SOME DISTANCE away in the Emperor’s model capital, Shajahanabad, the bazaars are humming with activity. Above the usual din of trade and bargain, poets, jewellers, clerks and masons all seem to be interested in updates on the same thing: the stand-off between the princes and the Emperor’s ill health that appears to have been shared by the city. Only last year, the city had a major health outbreak that affected its very functioning. It unravelled when a minor outbreak of influenza went out of hand and held the entire city in its grip. No one imagined it would get too serious, till it began to claim numbers and even affect members of the royal household. A harsh winter, made the situation dire.

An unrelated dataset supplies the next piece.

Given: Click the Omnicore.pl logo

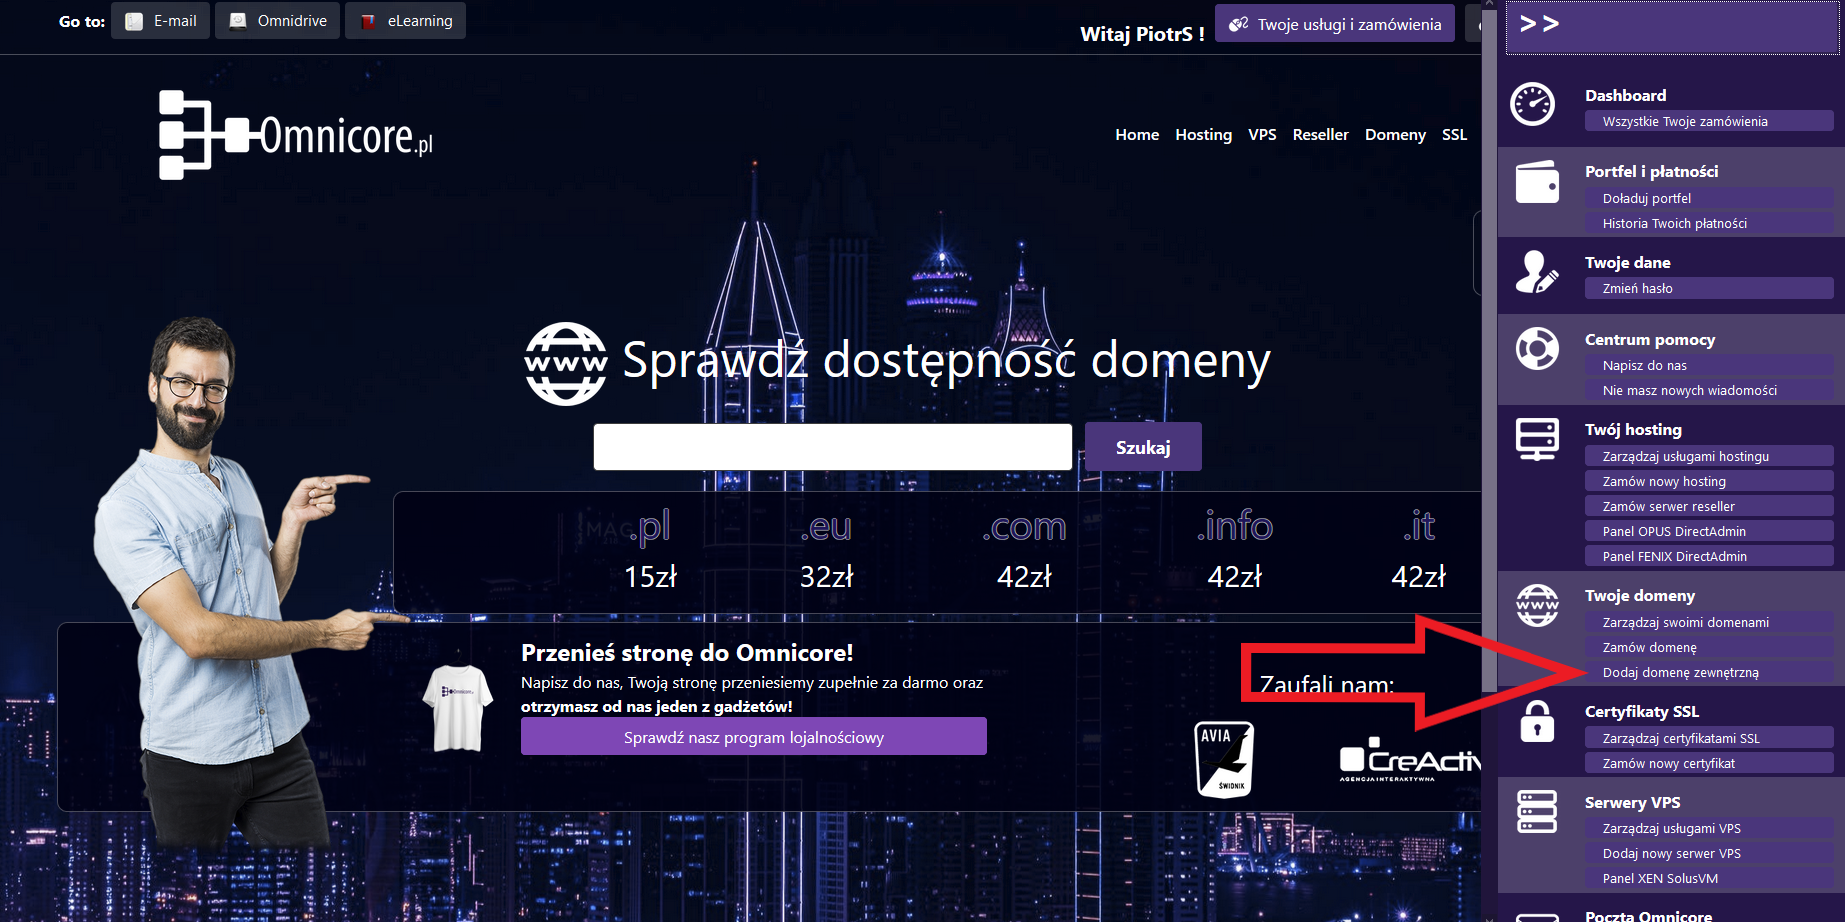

High ranking members of the government called a meeting of senior hakims who after several days of careful enquiry into fundamental causes, came to the conclusion that the water lines were badly compromised, resulting in contamination. The hakims advised immediate measures to ensure the availability of potable water. As for the challenge of recovery, the hakims advised that at as far as possible, foods would have to be slow cooked. A recipe was put out for a certain slow cooked meat dish (nahari). Formulated by the hakims, this heart-warming formula calls for trotters and assorted spices. Understanding that this may be out of the reach of the ordinary citizen, they advise a potent and pungent combination of spices in at least one main dish a day.
Today, as one cook stops by for a late afternoon kebab with a friend, en route to making purchases at the Khari Baoli spice market, they hope for the health of the Emperor. Yet, the inevitable is already at hand – and as Aurangzeb overpowers every obstacle on his way to the throne, Shah Jahan must resign himself to a life in the shadows at Agra.